> [Exercise materials]:
=== Section Start ===

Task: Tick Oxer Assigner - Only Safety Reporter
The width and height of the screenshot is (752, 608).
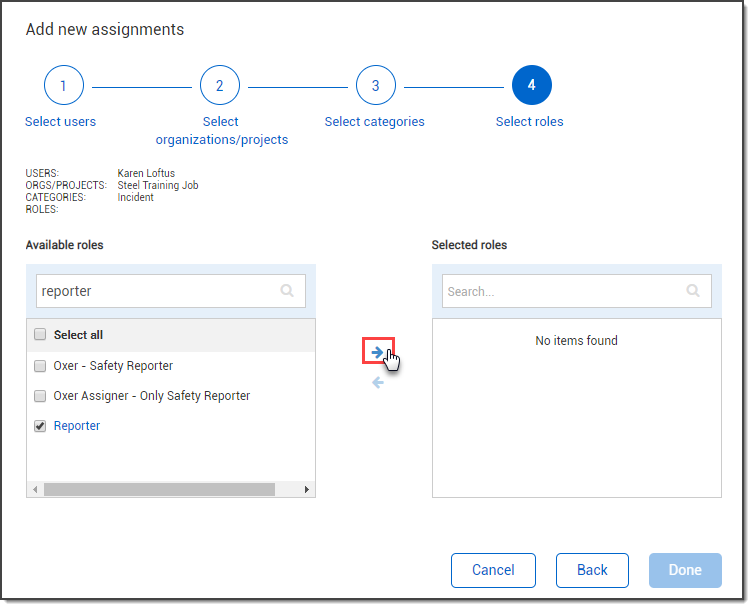Action: [x=40, y=396]
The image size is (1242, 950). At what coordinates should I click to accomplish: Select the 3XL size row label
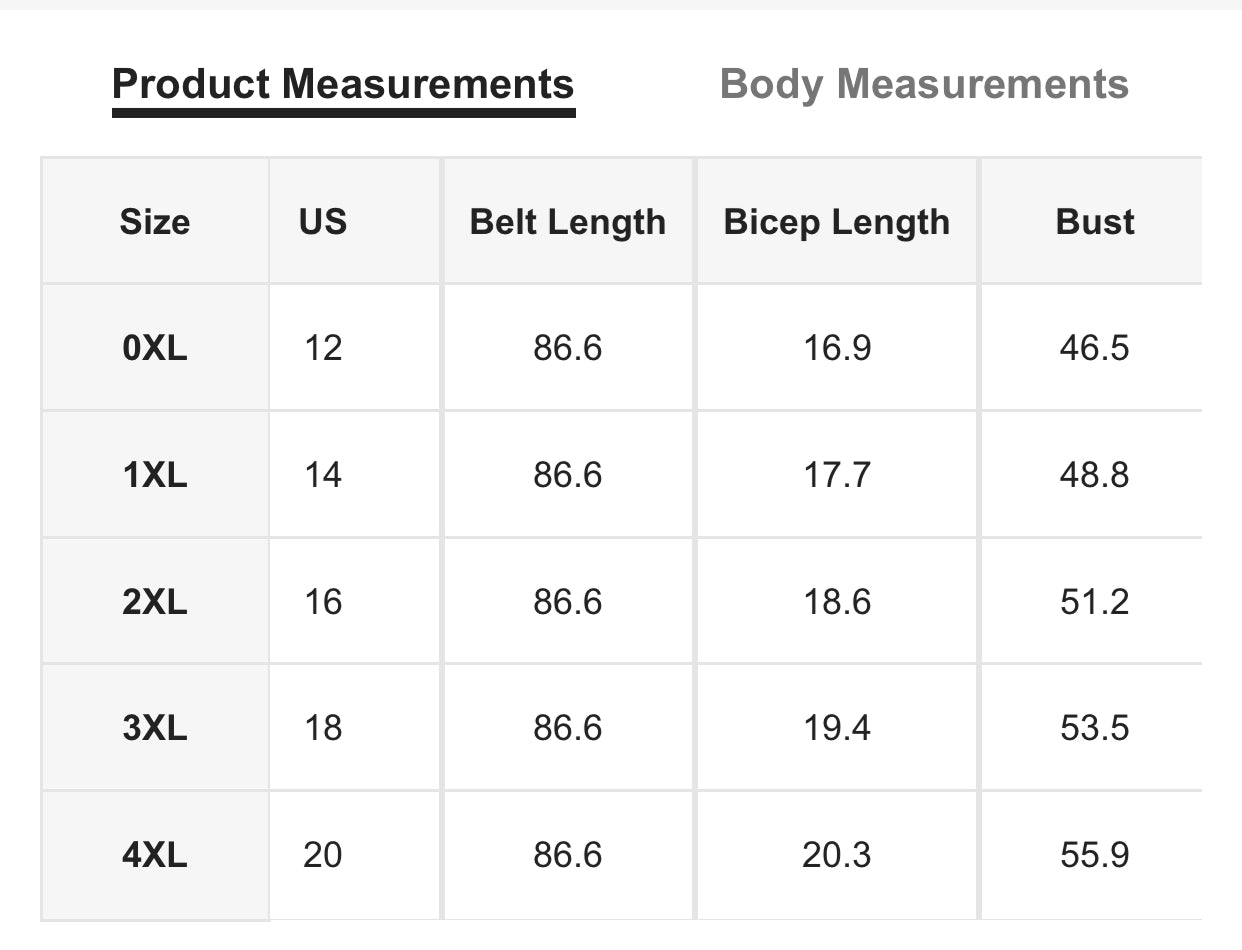click(x=154, y=728)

=== Section End ===

> [Brief]: Type the listing above out again exactly, and omit all pictures.

> [Answer to this problem]:
Task: Tick Oxer Assigner - Only Safety Reporter
The width and height of the screenshot is (752, 608).
Action: [x=40, y=396]
The image size is (1242, 950). At what coordinates should I click to accomplish: Select the 3XL size row label
click(x=154, y=728)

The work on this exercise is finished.